Variance of the Estimator in Machine Learning
Bias and variance describes the sources of error in a supervised learning setting, if your model is underfitting it has high bias, if your model is overfitting it has high variance. Its easy to memorise this, but intuition seems a little handwavy, and perhaps we can be a little more concrete on what this means.
Variance from where and of what?
Note that these terms are with respect to the learned model i.e. the estimator given different samples drawn from the training distribution.
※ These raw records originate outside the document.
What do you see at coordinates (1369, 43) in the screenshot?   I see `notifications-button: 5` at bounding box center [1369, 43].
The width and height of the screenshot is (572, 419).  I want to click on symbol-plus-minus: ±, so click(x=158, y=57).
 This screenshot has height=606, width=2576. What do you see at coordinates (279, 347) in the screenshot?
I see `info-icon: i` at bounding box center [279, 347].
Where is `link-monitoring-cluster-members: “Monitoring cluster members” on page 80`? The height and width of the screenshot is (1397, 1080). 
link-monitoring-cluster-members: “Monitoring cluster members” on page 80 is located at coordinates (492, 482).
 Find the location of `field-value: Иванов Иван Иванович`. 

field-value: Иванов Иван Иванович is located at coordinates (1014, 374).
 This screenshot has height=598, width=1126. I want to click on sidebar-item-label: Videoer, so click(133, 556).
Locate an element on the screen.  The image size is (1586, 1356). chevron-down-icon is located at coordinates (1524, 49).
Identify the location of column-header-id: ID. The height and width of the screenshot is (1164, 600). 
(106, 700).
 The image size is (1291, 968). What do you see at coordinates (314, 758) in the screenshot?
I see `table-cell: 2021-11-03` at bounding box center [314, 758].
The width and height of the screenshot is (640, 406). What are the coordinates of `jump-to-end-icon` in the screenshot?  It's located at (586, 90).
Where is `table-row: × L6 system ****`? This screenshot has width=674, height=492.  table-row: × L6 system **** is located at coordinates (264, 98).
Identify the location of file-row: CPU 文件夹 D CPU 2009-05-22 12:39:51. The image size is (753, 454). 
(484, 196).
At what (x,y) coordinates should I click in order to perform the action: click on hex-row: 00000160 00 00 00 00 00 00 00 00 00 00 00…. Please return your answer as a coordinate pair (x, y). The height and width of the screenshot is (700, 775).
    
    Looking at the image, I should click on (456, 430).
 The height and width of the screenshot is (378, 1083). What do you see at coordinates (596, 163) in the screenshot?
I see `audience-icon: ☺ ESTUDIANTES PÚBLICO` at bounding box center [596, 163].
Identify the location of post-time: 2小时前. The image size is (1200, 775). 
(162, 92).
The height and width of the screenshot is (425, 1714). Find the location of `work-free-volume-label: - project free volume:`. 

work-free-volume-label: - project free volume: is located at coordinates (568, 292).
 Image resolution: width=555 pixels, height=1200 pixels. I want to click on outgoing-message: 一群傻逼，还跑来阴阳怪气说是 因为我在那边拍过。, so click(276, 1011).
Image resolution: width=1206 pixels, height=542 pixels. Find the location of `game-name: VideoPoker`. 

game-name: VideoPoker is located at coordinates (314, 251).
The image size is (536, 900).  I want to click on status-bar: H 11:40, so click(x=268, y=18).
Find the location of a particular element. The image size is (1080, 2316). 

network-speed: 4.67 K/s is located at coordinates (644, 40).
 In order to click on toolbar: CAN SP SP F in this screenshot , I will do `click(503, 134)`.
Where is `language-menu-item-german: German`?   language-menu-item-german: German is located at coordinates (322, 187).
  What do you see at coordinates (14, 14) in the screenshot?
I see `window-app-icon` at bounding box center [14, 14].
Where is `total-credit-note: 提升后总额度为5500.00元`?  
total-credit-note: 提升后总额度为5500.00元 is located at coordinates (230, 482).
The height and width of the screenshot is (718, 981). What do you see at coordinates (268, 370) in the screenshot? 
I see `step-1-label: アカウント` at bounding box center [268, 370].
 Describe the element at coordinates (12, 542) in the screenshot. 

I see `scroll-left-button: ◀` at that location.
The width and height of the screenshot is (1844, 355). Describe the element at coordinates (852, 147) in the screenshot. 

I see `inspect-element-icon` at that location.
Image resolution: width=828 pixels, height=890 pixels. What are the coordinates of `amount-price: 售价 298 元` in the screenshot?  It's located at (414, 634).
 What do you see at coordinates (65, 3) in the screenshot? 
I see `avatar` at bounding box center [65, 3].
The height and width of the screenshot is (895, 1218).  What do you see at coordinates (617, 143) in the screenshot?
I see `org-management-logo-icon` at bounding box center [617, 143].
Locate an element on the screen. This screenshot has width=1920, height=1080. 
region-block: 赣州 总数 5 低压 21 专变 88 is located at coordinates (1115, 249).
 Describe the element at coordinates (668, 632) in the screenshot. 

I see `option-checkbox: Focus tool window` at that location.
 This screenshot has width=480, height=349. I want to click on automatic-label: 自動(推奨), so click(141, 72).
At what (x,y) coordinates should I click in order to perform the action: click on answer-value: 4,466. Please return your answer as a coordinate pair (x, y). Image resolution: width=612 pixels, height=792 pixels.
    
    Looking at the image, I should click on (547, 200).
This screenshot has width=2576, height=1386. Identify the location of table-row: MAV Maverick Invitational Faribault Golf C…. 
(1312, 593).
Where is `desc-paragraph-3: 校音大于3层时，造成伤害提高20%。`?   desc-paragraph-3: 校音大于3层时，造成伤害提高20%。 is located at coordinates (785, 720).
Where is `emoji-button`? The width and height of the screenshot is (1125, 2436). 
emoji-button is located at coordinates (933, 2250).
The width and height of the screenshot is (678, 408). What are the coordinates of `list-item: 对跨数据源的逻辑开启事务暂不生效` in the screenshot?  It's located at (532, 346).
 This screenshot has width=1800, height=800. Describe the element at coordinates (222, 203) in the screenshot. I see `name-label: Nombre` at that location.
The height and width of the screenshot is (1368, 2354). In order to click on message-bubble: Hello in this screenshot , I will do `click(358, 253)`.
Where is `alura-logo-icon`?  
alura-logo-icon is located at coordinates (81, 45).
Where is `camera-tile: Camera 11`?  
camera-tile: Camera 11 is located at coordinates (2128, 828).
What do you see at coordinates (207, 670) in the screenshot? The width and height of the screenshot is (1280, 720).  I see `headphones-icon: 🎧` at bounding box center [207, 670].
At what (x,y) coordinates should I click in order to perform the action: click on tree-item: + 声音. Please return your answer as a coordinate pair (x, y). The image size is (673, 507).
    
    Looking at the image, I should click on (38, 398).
What is the bias and variance of the estimator $f$?
The expected error where $\mathcal{l}(f, y)$ is the loss associated with the estimator in estimating $y$ using $f(x)=\hat{y}$, and $\sigma^2$ is variance of random noise is given by
\begin{equation} \mathbb{E}_{D} [ \mathcal{l}(f, y)] = [\mathbb{E}_D(f(x) - y)]^2 + Var_D[f(x)] + \sigma^2 \end{equation}
Note that this is an expected error with expectation taken over different training sets $D$ and different learned estimators $f$ that have been trained on $D$.
Sample $D_a, D_b, \cdots D_m$ from the train set, where each $D_a = {(x_1, y_1), \cdots (x_n, y_n) }$ is a set of training observations. Train $f_a, f_b, \cdots, f_m$ different models on each of this train sets. Now what is the variance in $f$?
To formally measure variance in the estimator, we fix the dev and test set. If we fix an estimator and vary the dev/test set, that doesn’t tell us about the learning algorithm, it tells us more about the dev/test set - let’s say my dev/test set has high variance then my output of a trained model would have high variance anyway.
\begin{equation} Var_D[f] = \mathbb{E}_D [ (\mathbb{E}_D[f(x)] - f(x)) ^2] \end{equation}
So with this in mind to ground the intuition:
If all of the estimators are the same, then $\mathbb{E}_D[f(x)] = f(x)$, and the variance of our estimator is exactly 0. That basically means its pretty dumb and not learning anything no matter how we vary the training set. Conversely, if we have an estimator with super high variance, we are learning a different $f$ each time each time we get different training sets, and that’s where ‘overfitting’ happens.